With so little information, can we draw super strong conclusions?

Plot

Plot the full thing:

full_loans |>
  ggplot(aes(x = log_inc, y = log_cred)) + 
  geom_point() + 
  geom_smooth(method = "lm") + 
  xlim(7, 15) + 
  ylim(0, 15) + 
  labs(
    x = "Annual income (log $)",
    y = "Credit utilization (log $)",
    title = paste("Model fit with sample size of ", nrow(full_loans), " people", sep = "")
  ) + 
  theme(title = element_text(size = 12, face = "bold"))

`geom_smooth()` using formula = 'y ~ x'

Plot the baby thing:

baby_loans |>
  ggplot(aes(x = log_inc, y = log_cred)) + 
  geom_point() + 
  geom_smooth(method = "lm") + 
  xlim(7, 15) + 
  ylim(0, 15) + 
  labs(
    x = "Annual income (log $)",
    y = "Credit utilization (log $)",
    title = paste("Model fit with sample size of ", nrow(baby_loans), " people", sep = "")
  ) + 
  theme(title = element_text(size = 12, face = "bold"))

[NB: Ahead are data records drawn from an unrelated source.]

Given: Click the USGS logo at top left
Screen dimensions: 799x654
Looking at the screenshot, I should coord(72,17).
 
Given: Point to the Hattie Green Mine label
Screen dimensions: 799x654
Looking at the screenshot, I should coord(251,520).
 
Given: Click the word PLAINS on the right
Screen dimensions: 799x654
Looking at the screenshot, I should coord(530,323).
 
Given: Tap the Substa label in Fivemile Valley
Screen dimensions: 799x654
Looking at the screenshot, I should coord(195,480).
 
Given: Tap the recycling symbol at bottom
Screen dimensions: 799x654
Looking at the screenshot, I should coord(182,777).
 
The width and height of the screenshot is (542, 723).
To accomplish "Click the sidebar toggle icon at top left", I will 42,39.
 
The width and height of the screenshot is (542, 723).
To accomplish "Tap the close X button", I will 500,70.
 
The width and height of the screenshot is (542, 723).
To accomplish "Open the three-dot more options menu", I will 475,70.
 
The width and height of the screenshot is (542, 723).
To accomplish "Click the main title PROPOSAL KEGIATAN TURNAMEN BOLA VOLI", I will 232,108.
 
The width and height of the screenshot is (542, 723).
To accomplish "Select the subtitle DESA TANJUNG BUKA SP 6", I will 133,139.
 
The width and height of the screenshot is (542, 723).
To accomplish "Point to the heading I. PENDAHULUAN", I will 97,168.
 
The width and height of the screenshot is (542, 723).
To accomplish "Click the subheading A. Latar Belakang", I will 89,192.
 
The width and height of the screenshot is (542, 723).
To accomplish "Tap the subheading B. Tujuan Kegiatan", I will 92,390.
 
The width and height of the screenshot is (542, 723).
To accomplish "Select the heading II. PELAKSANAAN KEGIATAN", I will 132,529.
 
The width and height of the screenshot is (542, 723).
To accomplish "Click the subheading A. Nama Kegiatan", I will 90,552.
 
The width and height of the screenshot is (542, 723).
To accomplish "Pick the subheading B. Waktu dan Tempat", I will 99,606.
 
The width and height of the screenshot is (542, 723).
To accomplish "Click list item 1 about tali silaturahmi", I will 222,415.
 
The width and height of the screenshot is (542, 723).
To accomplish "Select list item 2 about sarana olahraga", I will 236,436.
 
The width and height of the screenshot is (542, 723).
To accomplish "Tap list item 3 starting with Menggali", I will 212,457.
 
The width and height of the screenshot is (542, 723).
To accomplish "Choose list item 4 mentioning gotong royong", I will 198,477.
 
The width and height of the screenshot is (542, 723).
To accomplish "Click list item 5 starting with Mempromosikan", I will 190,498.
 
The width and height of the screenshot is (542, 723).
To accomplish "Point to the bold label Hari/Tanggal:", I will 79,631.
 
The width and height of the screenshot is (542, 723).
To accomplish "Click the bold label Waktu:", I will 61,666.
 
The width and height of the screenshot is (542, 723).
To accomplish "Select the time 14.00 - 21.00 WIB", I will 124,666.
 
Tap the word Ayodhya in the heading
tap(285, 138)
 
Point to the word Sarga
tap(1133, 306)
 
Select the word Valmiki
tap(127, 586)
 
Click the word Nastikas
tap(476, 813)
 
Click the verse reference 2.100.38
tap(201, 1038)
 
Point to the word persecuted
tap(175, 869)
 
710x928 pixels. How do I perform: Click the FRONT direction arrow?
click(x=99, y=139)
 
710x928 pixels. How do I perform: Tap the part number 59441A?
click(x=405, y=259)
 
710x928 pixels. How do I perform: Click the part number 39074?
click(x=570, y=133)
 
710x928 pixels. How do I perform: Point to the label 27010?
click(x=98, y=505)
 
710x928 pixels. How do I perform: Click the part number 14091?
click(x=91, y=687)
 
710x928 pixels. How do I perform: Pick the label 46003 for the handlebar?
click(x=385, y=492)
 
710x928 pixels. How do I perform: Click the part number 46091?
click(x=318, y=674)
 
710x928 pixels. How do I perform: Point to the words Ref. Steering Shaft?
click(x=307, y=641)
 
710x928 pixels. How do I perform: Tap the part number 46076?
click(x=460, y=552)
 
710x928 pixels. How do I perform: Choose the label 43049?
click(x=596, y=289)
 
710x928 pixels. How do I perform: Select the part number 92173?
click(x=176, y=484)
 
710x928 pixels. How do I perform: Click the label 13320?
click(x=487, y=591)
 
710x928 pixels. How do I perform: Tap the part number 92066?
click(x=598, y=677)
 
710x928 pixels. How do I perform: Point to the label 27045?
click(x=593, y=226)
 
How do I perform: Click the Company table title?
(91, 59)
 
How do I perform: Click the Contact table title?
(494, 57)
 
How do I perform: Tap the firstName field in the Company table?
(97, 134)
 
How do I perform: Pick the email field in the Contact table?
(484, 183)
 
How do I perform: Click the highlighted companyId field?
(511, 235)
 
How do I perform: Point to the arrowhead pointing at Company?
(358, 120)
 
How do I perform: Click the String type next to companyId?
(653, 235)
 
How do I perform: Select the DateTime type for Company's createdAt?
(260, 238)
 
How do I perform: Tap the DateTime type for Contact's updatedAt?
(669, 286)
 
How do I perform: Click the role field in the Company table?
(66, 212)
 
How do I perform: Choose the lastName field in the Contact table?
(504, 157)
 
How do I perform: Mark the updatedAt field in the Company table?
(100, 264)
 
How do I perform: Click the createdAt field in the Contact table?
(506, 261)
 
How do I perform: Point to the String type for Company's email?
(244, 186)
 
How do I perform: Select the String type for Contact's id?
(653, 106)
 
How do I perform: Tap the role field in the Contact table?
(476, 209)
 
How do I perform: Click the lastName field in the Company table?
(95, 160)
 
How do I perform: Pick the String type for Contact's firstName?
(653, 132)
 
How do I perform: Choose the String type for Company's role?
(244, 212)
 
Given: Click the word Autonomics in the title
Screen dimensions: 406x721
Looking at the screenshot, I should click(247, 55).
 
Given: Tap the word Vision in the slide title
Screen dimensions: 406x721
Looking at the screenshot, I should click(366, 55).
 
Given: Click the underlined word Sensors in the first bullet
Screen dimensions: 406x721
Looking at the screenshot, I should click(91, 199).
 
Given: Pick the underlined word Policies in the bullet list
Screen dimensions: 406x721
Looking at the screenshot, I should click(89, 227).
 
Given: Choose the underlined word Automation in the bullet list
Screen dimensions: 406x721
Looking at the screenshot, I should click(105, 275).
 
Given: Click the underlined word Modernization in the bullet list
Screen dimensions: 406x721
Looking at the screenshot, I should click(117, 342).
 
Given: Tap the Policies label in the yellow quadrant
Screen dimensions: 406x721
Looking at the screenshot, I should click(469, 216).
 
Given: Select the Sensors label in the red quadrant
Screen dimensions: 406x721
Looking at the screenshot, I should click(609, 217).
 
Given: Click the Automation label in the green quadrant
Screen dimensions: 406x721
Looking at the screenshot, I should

`geom_smooth()` using formula = 'y ~ x'

Inference with the small dataset

Point estimate

observed_fit <- baby_loans |>
  specify(log_cred ~ log_inc) |>
  fit()

observed_fit

# A tibble: 2 × 2
  term      estimate
  <chr>        <dbl>
1 intercept    4.30 
2 log_inc      0.542

Simulate the null distribution

We are testing \(H_0: \beta_1=0\) versus the alternative \(H_A: \beta_1\neq 0\).

set.seed(20241118)
null_dist <- baby_loans |>
  specify(log_cred ~ log_inc) |>
  hypothesize(null = "independence") |>
  generate(reps = 1000, type = "permute") |>
  fit()

Here’s what it looks like. Note that it’s centered at zero, because if the null were true and the true slope was in fact zero, we would expect noisy, imperfect estimates of the slope to wiggle around 0:

null_dist |> 
  filter(term == "log_inc") |>
  ggplot(aes(x = estimate)) + 
  geom_histogram()

`stat_bin()` using `bins = 30`. Pick better value with `binwidth`.

Where does our actual point estimate fall under the null distribution?

Shade the \(p\)-value:

visualize(null_dist) +
  shade_p_value(obs_stat = observed_fit, direction = "two-sided")

null_dist |>
  get_p_value(obs_stat = observed_fit, direction = "two-sided")

# A tibble: 2 × 2
  term      p_value
  <chr>       <dbl>
1 intercept   0.096
2 log_inc     0.096

Interpretation: if the null were true (the true slope was zero), then the probability of data as or more extreme than what we saw in about 10%. At a 5% discernibility level, we fail to reject the null. With the data we have, you can’t discern with tremendously high confidence whether the null is true or not. We just don’t know.